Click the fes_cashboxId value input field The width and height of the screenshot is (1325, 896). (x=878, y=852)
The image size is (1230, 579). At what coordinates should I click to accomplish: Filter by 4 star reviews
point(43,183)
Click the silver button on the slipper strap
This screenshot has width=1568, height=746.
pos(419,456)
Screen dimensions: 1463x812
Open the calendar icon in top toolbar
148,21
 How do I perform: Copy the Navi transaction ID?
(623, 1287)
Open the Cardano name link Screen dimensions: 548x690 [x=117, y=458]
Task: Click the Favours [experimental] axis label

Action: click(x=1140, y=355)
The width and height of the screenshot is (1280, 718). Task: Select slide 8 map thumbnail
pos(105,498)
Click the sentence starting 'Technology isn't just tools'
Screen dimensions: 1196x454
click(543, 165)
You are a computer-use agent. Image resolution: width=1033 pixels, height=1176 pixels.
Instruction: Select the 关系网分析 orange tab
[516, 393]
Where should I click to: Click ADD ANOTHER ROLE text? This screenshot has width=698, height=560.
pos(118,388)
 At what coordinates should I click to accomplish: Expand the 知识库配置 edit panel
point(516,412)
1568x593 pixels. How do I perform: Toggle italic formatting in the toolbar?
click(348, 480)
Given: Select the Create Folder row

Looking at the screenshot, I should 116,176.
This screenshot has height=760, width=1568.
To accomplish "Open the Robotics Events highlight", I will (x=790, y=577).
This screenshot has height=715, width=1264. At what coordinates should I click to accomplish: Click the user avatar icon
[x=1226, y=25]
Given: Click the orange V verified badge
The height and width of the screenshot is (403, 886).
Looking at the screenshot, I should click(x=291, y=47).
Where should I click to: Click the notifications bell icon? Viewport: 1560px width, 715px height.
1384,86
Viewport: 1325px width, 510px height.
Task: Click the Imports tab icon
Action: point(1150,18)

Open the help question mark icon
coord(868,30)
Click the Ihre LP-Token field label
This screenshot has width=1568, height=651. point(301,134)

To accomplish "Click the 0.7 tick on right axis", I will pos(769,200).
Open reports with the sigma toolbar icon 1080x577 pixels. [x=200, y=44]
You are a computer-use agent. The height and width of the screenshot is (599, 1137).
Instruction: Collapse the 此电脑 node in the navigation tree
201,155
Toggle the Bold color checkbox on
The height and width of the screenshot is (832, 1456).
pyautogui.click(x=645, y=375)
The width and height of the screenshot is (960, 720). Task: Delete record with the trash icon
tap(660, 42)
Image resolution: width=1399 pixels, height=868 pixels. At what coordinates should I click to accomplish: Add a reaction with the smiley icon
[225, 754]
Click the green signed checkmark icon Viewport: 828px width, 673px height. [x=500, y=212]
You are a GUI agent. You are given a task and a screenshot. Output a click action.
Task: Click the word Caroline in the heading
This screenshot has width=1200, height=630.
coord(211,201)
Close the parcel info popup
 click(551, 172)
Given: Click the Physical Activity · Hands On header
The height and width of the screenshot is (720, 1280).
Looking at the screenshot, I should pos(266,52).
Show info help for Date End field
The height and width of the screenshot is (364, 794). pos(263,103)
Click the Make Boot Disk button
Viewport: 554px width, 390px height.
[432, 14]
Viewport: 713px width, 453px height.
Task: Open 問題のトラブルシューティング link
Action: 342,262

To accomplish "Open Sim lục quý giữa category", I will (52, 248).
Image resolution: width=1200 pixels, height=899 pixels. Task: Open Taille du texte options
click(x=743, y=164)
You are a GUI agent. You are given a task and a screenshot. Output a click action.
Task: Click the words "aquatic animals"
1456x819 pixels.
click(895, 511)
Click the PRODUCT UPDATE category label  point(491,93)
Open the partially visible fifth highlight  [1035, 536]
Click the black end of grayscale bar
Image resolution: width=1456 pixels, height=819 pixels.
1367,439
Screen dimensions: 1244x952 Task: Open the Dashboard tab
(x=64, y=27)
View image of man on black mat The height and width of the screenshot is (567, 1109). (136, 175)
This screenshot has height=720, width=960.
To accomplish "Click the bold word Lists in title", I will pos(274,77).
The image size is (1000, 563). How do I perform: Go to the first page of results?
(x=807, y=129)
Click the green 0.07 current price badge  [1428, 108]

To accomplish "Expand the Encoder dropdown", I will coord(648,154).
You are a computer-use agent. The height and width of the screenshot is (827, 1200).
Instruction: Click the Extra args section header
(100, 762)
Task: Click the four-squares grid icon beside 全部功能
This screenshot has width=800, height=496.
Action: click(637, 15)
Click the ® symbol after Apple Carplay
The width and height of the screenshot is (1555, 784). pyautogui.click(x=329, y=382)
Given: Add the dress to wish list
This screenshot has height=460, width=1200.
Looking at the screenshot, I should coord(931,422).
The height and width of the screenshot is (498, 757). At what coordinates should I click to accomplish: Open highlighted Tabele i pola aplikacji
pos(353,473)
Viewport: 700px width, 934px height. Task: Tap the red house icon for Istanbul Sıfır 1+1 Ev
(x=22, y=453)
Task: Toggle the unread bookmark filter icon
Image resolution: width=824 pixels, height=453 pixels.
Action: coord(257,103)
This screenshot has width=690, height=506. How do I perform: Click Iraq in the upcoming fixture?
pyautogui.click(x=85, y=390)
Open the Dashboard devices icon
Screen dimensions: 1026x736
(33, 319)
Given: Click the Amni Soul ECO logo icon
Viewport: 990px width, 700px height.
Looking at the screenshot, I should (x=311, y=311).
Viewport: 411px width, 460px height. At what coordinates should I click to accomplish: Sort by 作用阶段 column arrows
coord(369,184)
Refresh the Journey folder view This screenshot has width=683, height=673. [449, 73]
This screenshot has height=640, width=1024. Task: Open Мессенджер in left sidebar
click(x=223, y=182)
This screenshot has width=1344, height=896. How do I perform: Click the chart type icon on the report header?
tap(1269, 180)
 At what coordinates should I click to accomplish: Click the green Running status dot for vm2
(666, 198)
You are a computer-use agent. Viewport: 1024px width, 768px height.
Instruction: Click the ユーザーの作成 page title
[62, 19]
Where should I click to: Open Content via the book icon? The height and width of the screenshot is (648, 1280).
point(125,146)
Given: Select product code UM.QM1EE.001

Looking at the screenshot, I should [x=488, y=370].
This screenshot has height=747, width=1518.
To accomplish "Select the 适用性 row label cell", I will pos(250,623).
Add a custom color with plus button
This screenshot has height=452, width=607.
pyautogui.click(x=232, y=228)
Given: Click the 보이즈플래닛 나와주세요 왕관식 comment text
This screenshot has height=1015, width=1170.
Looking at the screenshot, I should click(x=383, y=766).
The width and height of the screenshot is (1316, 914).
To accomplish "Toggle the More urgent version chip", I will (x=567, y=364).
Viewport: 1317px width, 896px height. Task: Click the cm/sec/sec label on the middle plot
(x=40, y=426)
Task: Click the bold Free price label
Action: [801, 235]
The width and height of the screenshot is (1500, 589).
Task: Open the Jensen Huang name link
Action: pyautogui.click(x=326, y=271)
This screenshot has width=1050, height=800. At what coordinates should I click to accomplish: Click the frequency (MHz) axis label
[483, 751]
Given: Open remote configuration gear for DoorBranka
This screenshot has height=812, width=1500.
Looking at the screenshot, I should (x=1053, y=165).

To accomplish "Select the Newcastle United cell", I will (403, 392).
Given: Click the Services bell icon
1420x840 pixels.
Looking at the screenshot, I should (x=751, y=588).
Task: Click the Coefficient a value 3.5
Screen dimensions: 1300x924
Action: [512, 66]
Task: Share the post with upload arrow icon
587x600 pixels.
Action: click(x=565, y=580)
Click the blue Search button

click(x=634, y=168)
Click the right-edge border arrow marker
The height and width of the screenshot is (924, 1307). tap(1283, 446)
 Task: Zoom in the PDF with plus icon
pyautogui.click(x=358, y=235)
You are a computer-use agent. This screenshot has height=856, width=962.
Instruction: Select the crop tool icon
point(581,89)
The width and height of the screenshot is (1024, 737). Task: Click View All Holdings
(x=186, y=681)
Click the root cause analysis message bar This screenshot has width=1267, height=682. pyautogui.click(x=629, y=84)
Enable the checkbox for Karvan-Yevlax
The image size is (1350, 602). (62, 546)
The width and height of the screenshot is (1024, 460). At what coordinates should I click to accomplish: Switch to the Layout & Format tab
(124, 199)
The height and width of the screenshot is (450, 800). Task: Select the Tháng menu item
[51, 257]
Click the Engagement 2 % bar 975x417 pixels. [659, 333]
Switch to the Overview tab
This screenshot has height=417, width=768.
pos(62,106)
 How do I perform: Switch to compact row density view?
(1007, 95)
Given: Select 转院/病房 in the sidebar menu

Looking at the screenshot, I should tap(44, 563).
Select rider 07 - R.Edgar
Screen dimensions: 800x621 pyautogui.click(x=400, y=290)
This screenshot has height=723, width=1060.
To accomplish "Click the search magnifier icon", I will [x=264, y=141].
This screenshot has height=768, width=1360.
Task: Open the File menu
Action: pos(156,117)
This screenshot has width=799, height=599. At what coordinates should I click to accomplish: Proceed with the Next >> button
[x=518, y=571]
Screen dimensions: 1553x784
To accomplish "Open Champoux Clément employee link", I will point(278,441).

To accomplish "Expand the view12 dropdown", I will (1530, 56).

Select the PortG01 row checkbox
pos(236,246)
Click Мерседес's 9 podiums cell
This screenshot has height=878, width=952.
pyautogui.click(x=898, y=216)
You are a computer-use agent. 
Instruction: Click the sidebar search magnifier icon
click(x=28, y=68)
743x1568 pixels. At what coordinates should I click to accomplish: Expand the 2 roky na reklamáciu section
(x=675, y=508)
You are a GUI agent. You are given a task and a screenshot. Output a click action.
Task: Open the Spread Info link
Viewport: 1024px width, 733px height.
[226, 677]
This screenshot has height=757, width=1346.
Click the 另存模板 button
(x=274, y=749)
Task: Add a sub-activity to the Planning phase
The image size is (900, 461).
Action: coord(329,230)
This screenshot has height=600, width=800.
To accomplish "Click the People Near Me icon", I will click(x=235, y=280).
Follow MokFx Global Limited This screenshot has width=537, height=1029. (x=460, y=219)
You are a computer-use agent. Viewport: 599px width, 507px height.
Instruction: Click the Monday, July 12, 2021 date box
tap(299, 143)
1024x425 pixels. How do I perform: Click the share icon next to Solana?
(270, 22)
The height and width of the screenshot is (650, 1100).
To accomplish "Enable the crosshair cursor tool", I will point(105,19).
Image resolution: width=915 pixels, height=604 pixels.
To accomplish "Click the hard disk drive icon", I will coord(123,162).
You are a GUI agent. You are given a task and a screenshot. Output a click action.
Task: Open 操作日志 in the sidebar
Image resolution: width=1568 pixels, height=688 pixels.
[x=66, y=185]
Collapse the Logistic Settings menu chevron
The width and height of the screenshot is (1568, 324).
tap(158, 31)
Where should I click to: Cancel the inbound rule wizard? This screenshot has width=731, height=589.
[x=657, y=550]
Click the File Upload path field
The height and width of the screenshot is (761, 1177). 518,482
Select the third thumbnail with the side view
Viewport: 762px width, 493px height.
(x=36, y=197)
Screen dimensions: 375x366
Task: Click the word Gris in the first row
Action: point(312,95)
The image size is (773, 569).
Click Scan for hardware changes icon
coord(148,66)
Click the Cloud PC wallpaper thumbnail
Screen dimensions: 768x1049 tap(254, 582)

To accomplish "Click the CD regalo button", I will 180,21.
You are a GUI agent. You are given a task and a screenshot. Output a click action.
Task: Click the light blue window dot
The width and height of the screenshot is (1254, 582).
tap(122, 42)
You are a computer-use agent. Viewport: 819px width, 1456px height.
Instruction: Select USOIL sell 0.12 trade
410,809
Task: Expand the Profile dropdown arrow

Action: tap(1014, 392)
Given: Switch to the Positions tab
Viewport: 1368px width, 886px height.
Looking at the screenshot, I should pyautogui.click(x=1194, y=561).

#####

▸ **Task prompt**
Give back, word for word, only the lines above from the line holding "Image resolution: width=824" to the line holding "Refresh the Journey", both included.

▸ **Answer area**
Image resolution: width=824 pixels, height=453 pixels.
Action: coord(257,103)
This screenshot has width=690, height=506. How do I perform: Click Iraq in the upcoming fixture?
pyautogui.click(x=85, y=390)
Open the Dashboard devices icon
Screen dimensions: 1026x736
(33, 319)
Given: Click the Amni Soul ECO logo icon
Viewport: 990px width, 700px height.
Looking at the screenshot, I should (x=311, y=311).
Viewport: 411px width, 460px height. At what coordinates should I click to accomplish: Sort by 作用阶段 column arrows
coord(369,184)
Refresh the Journey folder view This screenshot has width=683, height=673. [449, 73]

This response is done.